Chapter 3

The seconds rolled by and I still wasn't saying anything. Sonia was holding something in her hand, a stone of some sorts. Earlier on she placed an empty cup on the wooden table that was now steaming with strong magic. The smell of rosemary and other rare herbs wafted through the cave.

I couldn't believe that I just had to drink it and the whole problem would go away in a heartbeat. This wasn't something that I anticipated. Sonia's eyes were penetrating, and she was seeing through me, seeing that deep down I wasn't sure if I was ready.

Back in London everyone that had ever known me understood that not many things could break me. I had worked for royals, I had protected them, and now I was just about to fall apart.

"There is a formula that you have to whisper while you drink it," Sonia added, dropping the stone into her pocket.

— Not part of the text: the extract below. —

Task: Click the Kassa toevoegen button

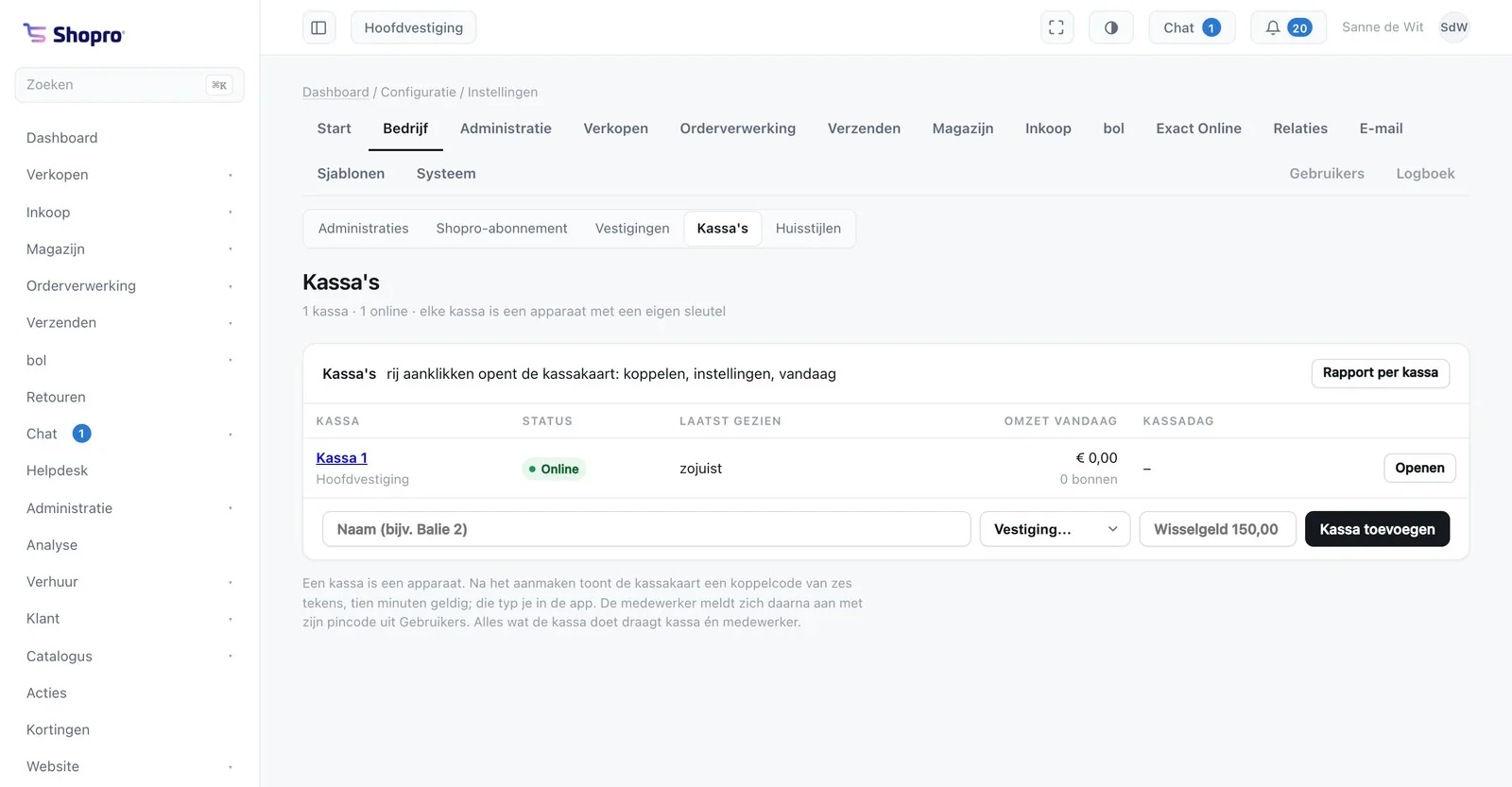Action: pyautogui.click(x=1377, y=529)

Ronan was aware that I was undecided. He released some calming vibes towards me, telling me that I could go back to normal as soon as I drank the potion. He obviously wanted me to go ahead with this abortion.

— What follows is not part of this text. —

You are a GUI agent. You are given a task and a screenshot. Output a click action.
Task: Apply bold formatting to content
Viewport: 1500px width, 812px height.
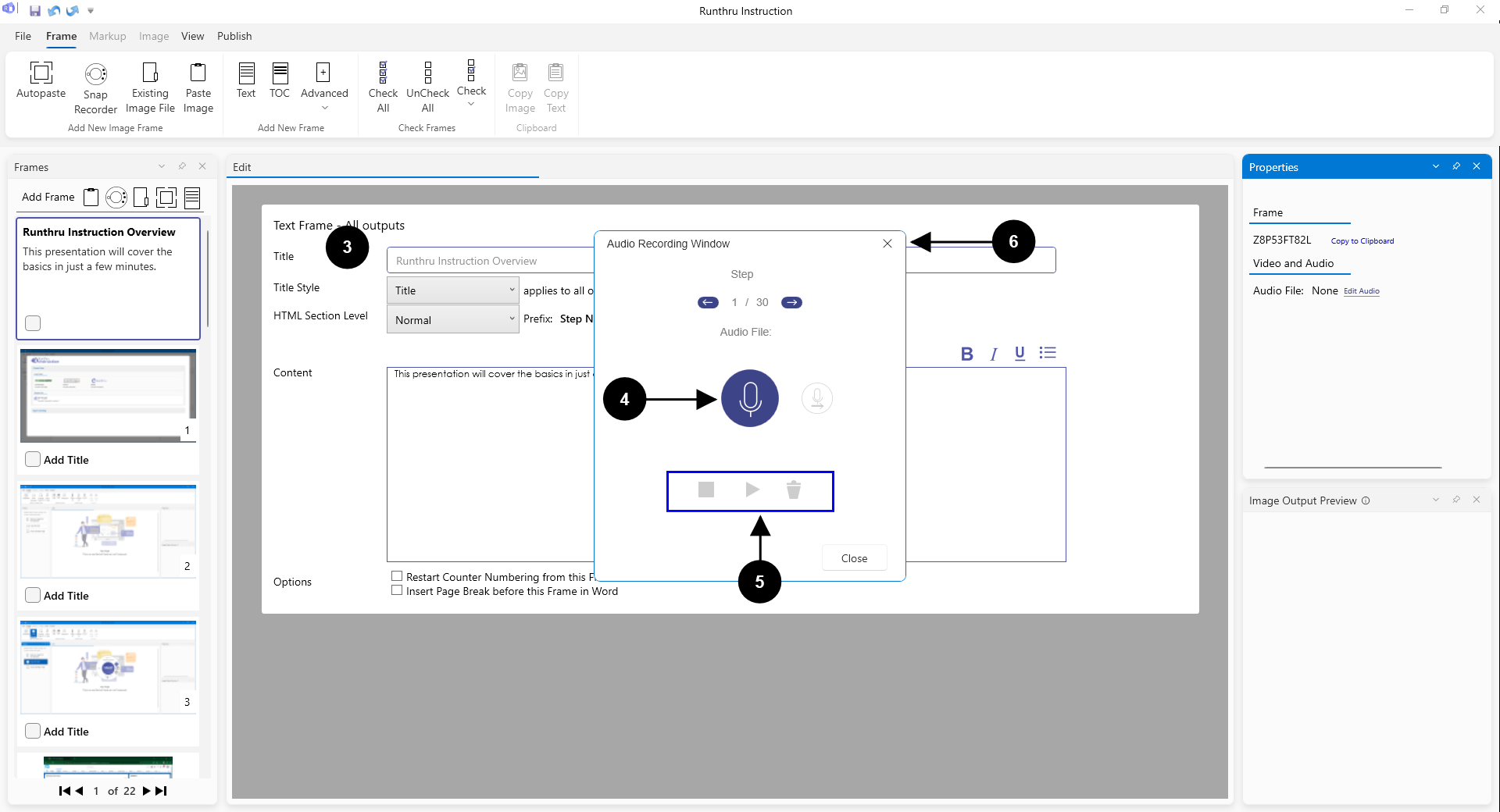pos(966,354)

The prince and I were done, so I had nothing to worry about, and I couldn't be a hundred percent sure if the child was his.

"And that's it? What will happen to the fetus?" I asked stupidly already knowing the answer. Deep down I still needed to absorb all the details. Going through pros and cons didn't give me any confidence. I had to save myself, and giving birth to this baby could send the whole of hell into havoc.

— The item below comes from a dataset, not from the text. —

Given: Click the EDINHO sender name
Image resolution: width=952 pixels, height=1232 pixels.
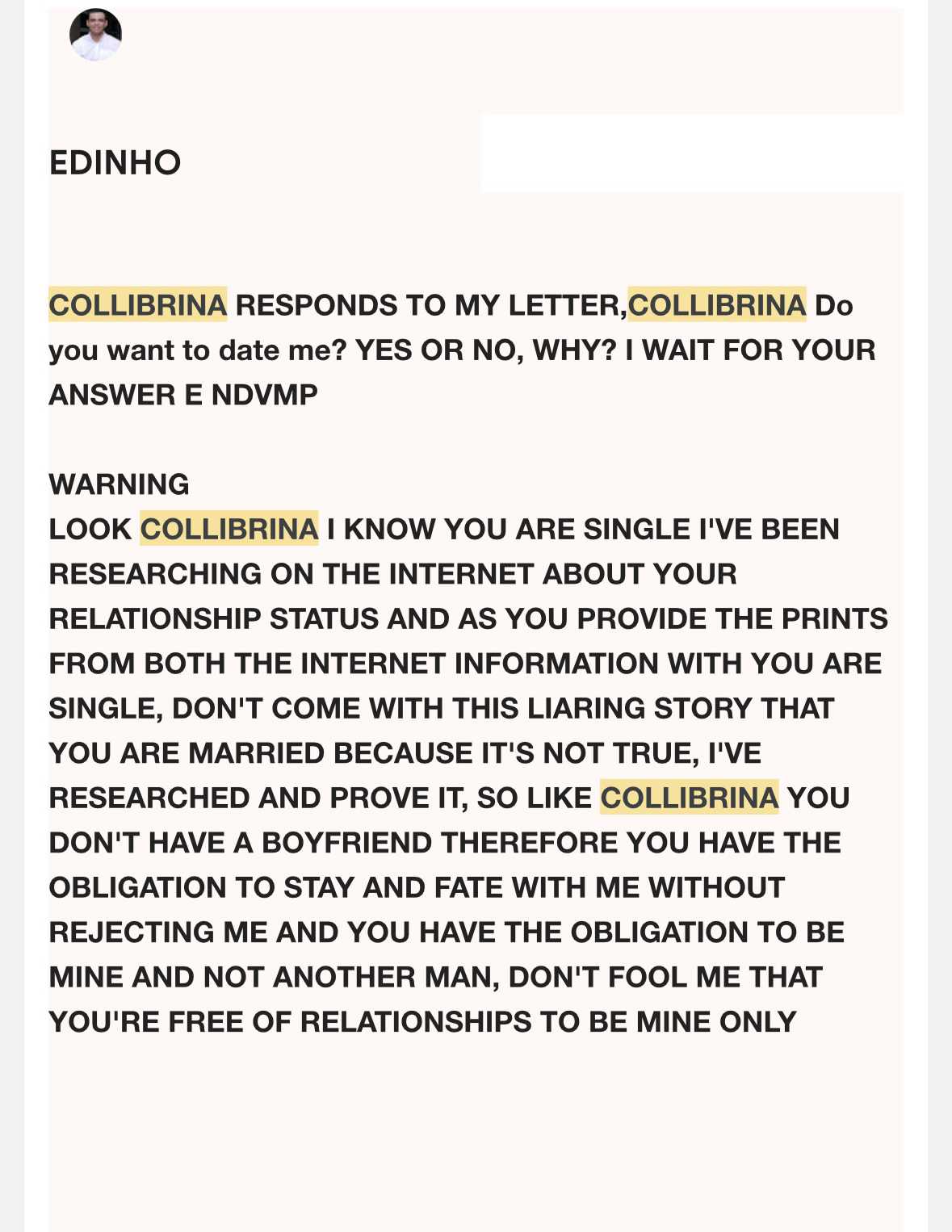Looking at the screenshot, I should [x=115, y=163].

And if the child was Arthur's, my future was shaky at best. Sleeping with a royal wasn't a crime, but creating a half-blooded royal could cause a lot of problems to authorities in hell.

Sonia shifted her weight to the side and pursed her lips. Obviously she didn't like that I was hesitating. I wished that I'd brought a strong drink with me. Ronan came here with me, introduced me to this woman. That one drink could make me normal again, so what was I waiting for?

"The magic will destroy the fetus, you will throw up a few times, possibly bleed too, but tomorrow morning you won't be pregnant," she informed me, then went to the table and picked up the drink for me.

This time I took the cup, feeling violent magic scorching through me instantly. The potion was powerful.

I thought about Arthur once again. We had talked about children, and I knew that at some point he wanted to be a father. Maybe in different circumstances we could have created a real family, but I had to remember that as long as he was a prince this was impossible.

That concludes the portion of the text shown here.